### [Work instructions]
From the records below, transcribe only the lines running from the one with "Síntesis calendario (104, 2170)" through the one with "Thông tin Viện (509, 1985)". Keep both of those end lines.
——
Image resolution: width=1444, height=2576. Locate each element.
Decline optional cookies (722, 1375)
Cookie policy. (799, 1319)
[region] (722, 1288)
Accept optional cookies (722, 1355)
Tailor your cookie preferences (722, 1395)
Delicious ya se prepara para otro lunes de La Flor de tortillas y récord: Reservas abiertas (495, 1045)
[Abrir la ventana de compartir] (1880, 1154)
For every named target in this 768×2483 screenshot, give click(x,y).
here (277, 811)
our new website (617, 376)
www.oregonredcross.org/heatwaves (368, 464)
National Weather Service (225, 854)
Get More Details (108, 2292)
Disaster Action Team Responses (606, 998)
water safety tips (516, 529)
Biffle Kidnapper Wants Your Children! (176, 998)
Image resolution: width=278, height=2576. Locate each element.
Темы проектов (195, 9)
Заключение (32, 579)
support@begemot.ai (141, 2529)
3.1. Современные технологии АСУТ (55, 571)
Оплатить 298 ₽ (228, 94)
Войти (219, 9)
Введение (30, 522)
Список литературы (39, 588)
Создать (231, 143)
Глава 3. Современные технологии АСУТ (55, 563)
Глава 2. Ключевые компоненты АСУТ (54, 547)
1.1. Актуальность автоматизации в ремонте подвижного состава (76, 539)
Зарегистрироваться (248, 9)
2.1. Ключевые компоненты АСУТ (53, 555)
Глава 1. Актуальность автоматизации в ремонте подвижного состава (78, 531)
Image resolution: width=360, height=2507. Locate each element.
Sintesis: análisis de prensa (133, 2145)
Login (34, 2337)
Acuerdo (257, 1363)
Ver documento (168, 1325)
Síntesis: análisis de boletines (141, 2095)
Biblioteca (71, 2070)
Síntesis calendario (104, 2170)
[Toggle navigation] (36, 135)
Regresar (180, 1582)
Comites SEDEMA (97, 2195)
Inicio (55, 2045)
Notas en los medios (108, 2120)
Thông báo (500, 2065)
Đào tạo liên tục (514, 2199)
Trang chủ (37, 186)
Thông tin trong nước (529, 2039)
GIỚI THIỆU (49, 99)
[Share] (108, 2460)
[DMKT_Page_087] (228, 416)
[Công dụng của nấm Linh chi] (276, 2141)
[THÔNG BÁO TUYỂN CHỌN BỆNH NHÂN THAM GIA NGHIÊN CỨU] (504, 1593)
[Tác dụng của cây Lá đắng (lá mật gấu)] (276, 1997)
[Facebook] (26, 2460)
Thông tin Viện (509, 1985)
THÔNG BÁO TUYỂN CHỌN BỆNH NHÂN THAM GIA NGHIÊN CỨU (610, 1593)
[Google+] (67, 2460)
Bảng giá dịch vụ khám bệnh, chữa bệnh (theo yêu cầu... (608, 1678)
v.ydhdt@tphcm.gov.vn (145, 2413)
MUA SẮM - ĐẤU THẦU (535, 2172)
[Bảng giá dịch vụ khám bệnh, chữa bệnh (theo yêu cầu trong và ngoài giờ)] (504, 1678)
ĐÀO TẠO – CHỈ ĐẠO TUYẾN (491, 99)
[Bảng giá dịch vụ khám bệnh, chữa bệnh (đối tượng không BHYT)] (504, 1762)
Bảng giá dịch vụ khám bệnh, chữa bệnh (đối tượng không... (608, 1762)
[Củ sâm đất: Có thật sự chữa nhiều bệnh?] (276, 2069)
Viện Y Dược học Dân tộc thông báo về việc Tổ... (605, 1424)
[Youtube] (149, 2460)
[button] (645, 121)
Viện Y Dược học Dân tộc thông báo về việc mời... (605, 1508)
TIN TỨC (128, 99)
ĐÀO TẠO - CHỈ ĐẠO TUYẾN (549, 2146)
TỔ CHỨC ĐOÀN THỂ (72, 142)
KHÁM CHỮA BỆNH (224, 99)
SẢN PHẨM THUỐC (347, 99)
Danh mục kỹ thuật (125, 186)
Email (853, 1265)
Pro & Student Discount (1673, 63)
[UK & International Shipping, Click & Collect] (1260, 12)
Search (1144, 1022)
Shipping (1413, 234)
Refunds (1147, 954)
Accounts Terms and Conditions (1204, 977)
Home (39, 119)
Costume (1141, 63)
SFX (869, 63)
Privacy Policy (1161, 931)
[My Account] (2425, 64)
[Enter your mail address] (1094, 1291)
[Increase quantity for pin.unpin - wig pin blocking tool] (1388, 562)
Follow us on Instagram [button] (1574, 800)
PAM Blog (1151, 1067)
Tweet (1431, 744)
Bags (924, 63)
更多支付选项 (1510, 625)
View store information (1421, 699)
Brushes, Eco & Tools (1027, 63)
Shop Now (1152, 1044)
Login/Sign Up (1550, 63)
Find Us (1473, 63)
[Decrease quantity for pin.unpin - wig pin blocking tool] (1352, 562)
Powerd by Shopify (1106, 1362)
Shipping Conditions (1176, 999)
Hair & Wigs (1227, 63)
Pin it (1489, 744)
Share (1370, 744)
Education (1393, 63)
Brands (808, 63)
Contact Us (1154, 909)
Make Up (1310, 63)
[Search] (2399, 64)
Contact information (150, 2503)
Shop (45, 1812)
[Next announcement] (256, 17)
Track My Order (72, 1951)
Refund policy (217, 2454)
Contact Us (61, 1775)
——
### [Output of the exercise]
Síntesis calendario (104, 2170)
[Toggle navigation] (36, 135)
Regresar (180, 1582)
Comites SEDEMA (97, 2195)
Inicio (55, 2045)
Notas en los medios (108, 2120)
Thông báo (500, 2065)
Đào tạo liên tục (514, 2199)
Trang chủ (37, 186)
Thông tin trong nước (529, 2039)
GIỚI THIỆU (49, 99)
[Share] (108, 2460)
[DMKT_Page_087] (228, 416)
[Công dụng của nấm Linh chi] (276, 2141)
[THÔNG BÁO TUYỂN CHỌN BỆNH NHÂN THAM GIA NGHIÊN CỨU] (504, 1593)
[Tác dụng của cây Lá đắng (lá mật gấu)] (276, 1997)
[Facebook] (26, 2460)
Thông tin Viện (509, 1985)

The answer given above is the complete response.